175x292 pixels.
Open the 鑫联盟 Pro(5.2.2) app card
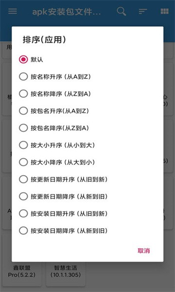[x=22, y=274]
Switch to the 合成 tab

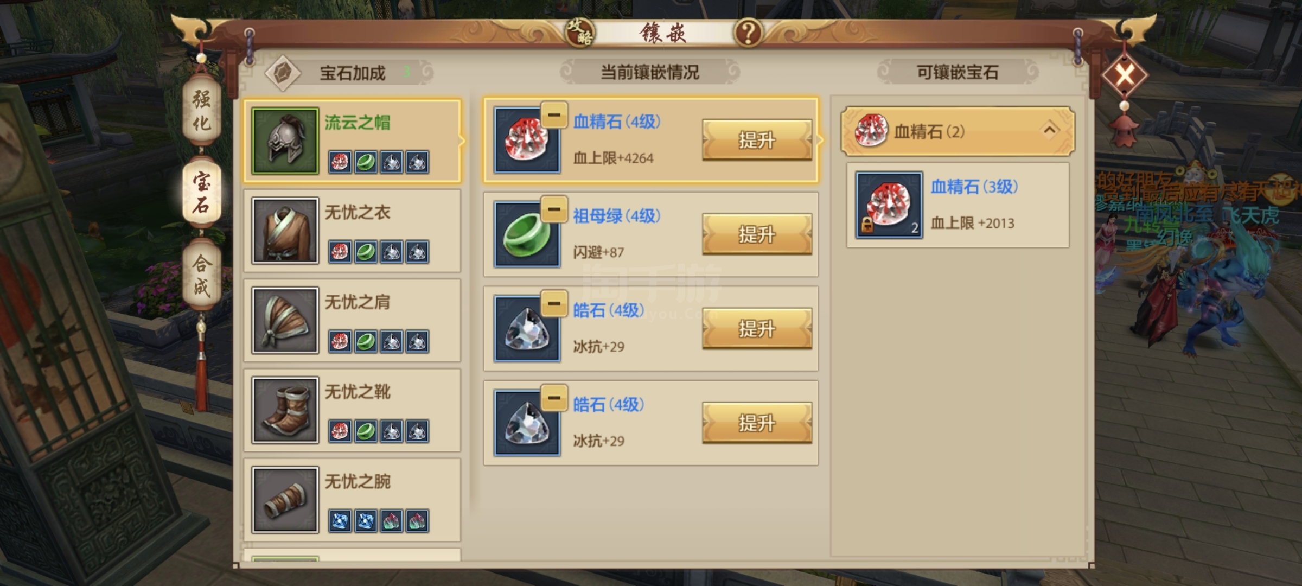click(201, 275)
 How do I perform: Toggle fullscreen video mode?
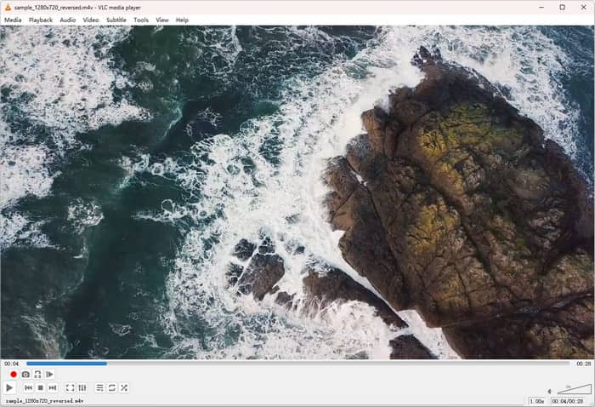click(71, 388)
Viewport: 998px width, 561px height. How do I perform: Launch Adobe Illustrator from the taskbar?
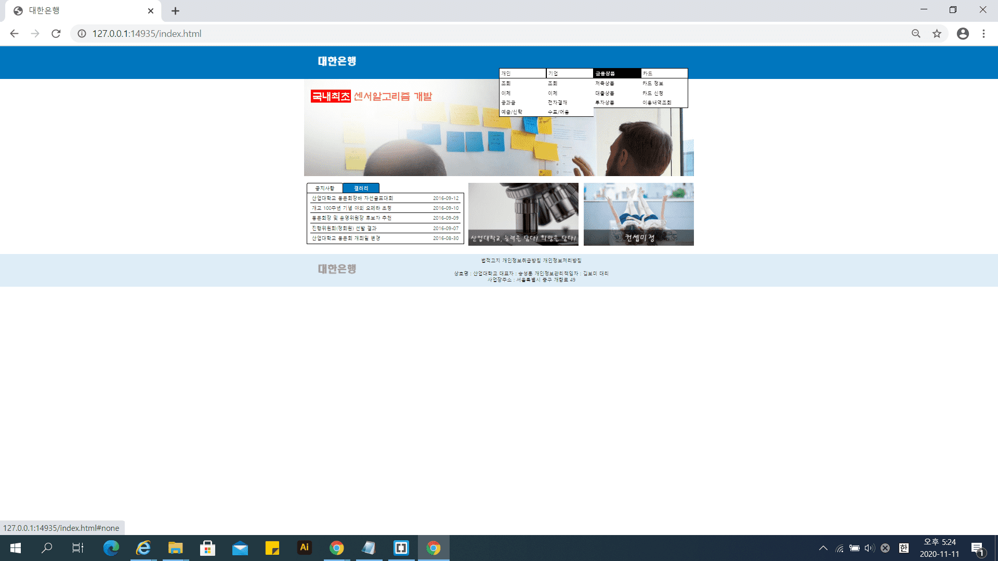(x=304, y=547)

● ● ● ● ● ● ●

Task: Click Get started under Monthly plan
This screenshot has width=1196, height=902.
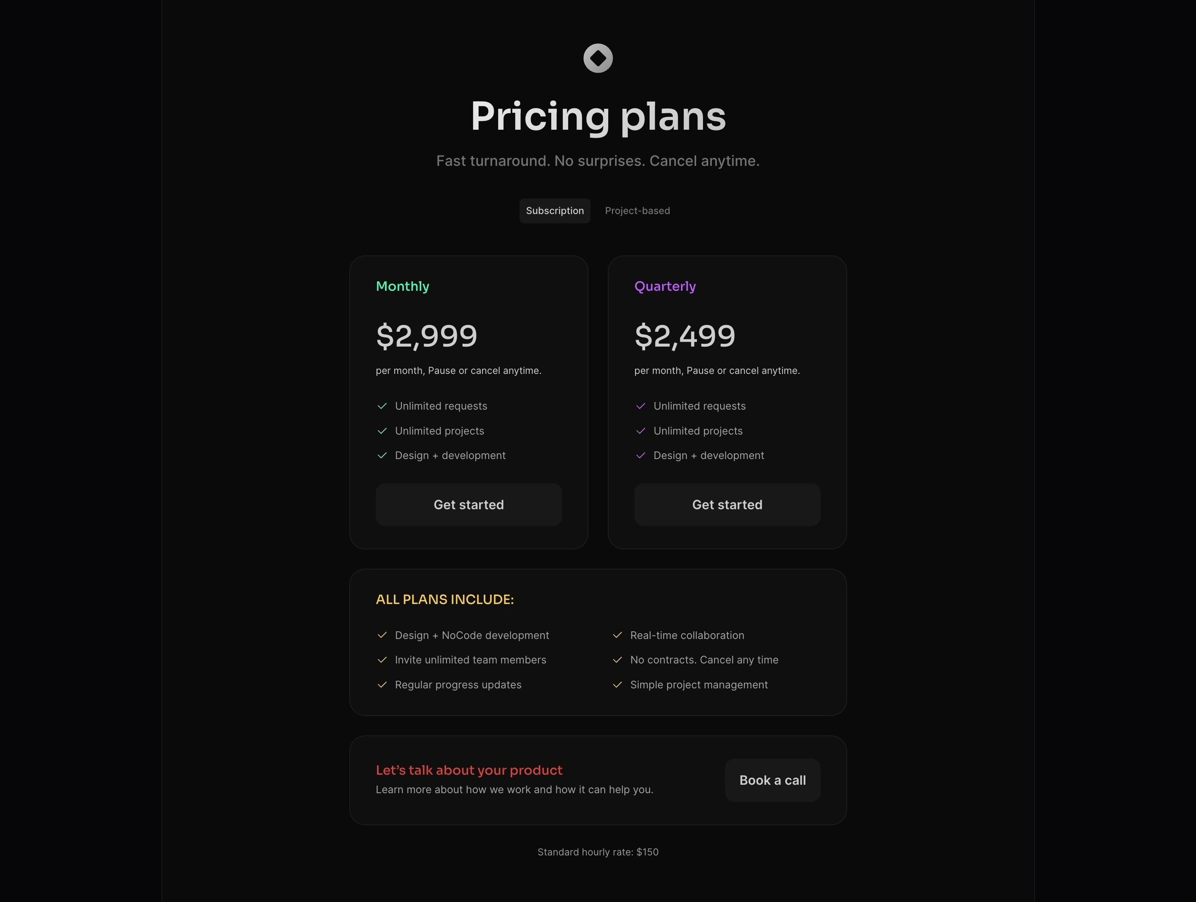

● ● ● ● ● ● ●

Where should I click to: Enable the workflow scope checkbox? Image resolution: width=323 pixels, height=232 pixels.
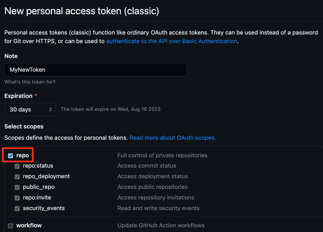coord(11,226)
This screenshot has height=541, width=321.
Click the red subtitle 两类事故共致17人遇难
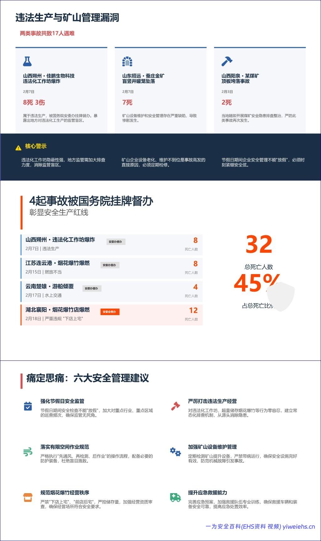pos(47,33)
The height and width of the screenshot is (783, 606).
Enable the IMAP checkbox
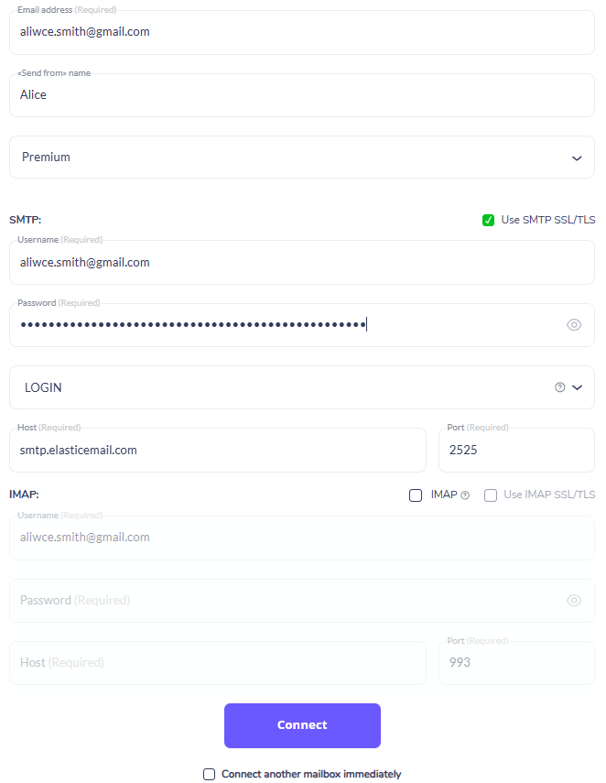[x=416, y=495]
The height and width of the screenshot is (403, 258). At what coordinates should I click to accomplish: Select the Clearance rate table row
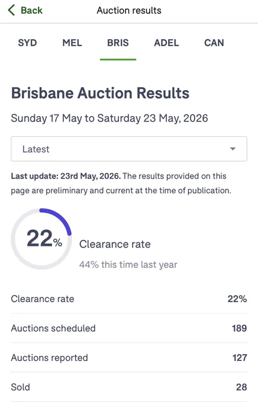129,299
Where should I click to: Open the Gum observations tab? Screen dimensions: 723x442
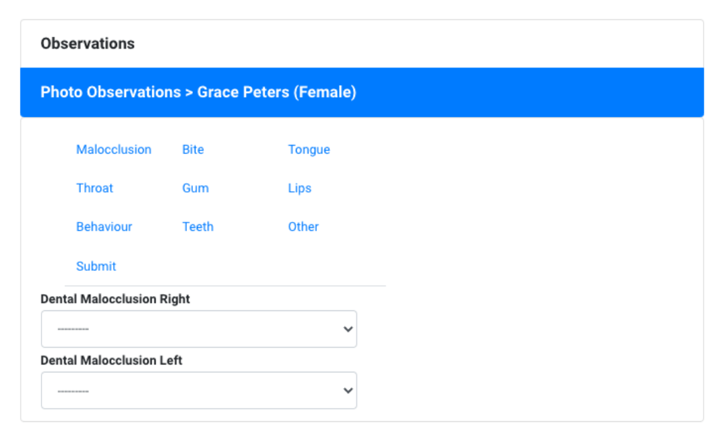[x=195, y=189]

● ● ● ● ● ● ●

Copy the data verbatim, from the line containing "How do I perform: Toggle" through the line containing "(x=304, y=547)", including both of those lines. Omit the pictures from your answer.

**Exercise solution:**
 How do I perform: Toggle fullscreen video mode?
click(71, 388)
Viewport: 998px width, 561px height. How do I perform: Launch Adobe Illustrator from the taskbar?
(x=304, y=547)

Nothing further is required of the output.